News update: UCL Quantum Science & Technology Institute launches

By Oli Usher, on 12 May 2014

UCL is today inaugurating a new Quantum Science & Technology Institute (UCLQ). The new institute will coordinate and support research into quantum science and technology across UCL, helping to develop this fast-advancing field of research.

The institute will link researchers across a range of departments and disciplines, including the London Centre for Nanotechnology, and the Departments of Physics & Astronomy, Electronic & Electrical Engineering, Computer Science, Science & Technology Studies, and Chemistry, as well as UCL’s new EPSRC Centre for Doctoral Training in Delivering Quantum Technologies.

Research in UCL Quantum labs. Photo credit: O. Usher (UCL MAPS)

Research in UCL Quantum labs. Photo credit: O. Usher (UCL MAPS)

Prof Michael Arthur, UCL President & Provost said: “The UCL Quantum Science & Technology Institute will push the boundaries of our understanding of quantum science and use these insights to deliver disruptive future technologies. Meeting these challenges requires a major interdisciplinary effort, such as that brought together in UCLQ.”

Quantum science and technology harnesses the special properties of matter on tiny scales, to go beyond the limits of classical physics and conventional technologies.
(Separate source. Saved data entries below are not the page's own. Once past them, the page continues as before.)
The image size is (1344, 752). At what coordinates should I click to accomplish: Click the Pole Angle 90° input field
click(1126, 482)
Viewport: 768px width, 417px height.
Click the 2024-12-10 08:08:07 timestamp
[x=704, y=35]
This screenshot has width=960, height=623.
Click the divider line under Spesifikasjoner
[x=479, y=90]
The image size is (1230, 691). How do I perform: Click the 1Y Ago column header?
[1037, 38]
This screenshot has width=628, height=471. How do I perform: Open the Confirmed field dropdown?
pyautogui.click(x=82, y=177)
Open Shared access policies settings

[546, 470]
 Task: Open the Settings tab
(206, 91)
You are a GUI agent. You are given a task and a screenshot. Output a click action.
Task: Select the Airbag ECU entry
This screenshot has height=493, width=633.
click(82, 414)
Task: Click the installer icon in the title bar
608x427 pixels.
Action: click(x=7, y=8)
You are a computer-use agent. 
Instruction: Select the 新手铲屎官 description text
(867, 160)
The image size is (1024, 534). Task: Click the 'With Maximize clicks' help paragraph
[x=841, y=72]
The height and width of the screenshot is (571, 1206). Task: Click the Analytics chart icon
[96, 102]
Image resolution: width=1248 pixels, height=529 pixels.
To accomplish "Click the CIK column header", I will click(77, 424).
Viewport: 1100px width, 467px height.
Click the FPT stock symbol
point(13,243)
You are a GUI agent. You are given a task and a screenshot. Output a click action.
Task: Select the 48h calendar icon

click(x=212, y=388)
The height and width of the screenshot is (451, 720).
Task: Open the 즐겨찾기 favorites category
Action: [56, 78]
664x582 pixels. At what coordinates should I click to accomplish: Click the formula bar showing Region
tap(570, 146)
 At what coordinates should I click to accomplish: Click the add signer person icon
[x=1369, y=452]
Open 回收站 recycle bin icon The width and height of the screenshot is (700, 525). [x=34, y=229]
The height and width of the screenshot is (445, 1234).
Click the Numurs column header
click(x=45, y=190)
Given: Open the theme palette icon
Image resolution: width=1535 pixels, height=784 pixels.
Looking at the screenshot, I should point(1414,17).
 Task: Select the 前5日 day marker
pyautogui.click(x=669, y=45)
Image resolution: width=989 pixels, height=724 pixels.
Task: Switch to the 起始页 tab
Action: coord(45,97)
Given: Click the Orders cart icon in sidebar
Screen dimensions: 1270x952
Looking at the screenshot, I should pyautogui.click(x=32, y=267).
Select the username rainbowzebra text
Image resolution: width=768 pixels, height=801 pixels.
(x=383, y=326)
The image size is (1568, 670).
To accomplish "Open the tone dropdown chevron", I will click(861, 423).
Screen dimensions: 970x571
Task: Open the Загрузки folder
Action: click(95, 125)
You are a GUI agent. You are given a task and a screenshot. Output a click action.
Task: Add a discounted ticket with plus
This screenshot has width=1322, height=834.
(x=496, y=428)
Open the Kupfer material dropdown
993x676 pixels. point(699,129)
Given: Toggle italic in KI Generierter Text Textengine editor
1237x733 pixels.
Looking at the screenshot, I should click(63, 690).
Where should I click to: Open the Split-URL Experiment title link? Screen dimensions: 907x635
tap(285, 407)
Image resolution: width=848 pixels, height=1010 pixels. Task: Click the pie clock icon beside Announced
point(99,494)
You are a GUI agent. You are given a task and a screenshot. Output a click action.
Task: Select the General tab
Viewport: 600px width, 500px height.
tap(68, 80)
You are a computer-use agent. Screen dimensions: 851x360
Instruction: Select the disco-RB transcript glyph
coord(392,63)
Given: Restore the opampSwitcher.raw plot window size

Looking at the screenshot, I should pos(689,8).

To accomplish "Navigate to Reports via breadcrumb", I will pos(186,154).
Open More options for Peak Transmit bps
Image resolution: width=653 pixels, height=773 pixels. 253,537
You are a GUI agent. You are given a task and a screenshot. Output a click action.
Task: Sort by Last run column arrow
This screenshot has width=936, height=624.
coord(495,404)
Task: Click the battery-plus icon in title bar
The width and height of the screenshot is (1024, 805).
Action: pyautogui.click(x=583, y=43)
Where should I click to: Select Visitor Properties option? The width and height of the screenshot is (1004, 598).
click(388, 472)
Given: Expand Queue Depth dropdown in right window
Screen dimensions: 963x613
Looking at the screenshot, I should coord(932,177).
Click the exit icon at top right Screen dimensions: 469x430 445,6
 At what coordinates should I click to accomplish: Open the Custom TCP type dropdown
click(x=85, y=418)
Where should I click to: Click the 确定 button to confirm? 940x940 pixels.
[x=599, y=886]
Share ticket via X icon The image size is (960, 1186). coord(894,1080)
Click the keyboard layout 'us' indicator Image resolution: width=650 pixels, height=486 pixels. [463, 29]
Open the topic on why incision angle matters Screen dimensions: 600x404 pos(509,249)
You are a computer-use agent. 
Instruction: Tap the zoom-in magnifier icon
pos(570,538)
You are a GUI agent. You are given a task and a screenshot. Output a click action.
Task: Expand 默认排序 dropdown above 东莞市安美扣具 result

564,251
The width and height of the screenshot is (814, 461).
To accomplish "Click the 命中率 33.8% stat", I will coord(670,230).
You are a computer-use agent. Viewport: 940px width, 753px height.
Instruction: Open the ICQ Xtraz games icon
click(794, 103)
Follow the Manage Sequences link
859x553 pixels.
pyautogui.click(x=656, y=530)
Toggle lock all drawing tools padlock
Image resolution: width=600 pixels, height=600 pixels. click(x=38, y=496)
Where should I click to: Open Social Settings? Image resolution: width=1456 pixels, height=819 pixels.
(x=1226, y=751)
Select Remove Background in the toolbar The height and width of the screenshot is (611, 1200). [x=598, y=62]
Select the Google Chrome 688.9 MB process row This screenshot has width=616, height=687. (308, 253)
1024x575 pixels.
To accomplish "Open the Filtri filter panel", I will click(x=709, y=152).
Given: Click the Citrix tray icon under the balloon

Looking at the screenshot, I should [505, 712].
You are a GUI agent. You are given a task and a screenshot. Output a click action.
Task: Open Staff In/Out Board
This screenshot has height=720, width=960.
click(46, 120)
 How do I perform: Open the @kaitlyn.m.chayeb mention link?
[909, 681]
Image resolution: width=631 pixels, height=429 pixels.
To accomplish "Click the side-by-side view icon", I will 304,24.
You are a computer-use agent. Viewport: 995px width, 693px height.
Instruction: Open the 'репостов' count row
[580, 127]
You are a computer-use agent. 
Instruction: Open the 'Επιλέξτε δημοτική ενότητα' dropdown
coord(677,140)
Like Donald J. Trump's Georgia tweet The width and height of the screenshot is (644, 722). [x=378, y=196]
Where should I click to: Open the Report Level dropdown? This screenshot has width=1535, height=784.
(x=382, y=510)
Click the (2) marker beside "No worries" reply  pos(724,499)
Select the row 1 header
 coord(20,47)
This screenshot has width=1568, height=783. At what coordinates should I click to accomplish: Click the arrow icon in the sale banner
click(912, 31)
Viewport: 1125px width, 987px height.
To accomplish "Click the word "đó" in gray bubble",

It has potentially revolutionary applications in electronics, computer science, communications and many other important fields.

Key areas of expertise at UCL include:

  • Quantum communication:
    Taking advantage of quantum properties of systems, research in quantum communications aims to develop means of communicating which are completely impervious to eavesdropping – something of crucial importance both to industry and private users.
  • Quantum computation:
    Exploiting the complexity of quantum systems, it is possible to achieve computing power far superior to what is achievable with existing technologies.
  • Quantum metrology and sensing:
    The sensitivity of quantum systems to tiny variations in their environment makes them excellent tools for measurement, with precision reaching single-molecule or single-electron levels. This has potential applications ranging from healthcare to space and defence technologies.

Prof David Price, UCL Vice-Provost (Research) said: “Leading UCL researchers have made pioneering contributions to quantum technologies over several decades, and helped to develop a thriving community of quantum researchers across the UK. UCLQ is our flagship commitment to the next phase of our quantum technologies, which will see these breakthroughs translated to applications in partnership with industry. This will require both large-scale investment in and expert coordination of cross-disciplinary research and development.”

The institute will promote engagement with quantum science and technology, both for the public and for end users, including a range of public events, a network of government and industry stakeholders, and research into the responsible innovation policies.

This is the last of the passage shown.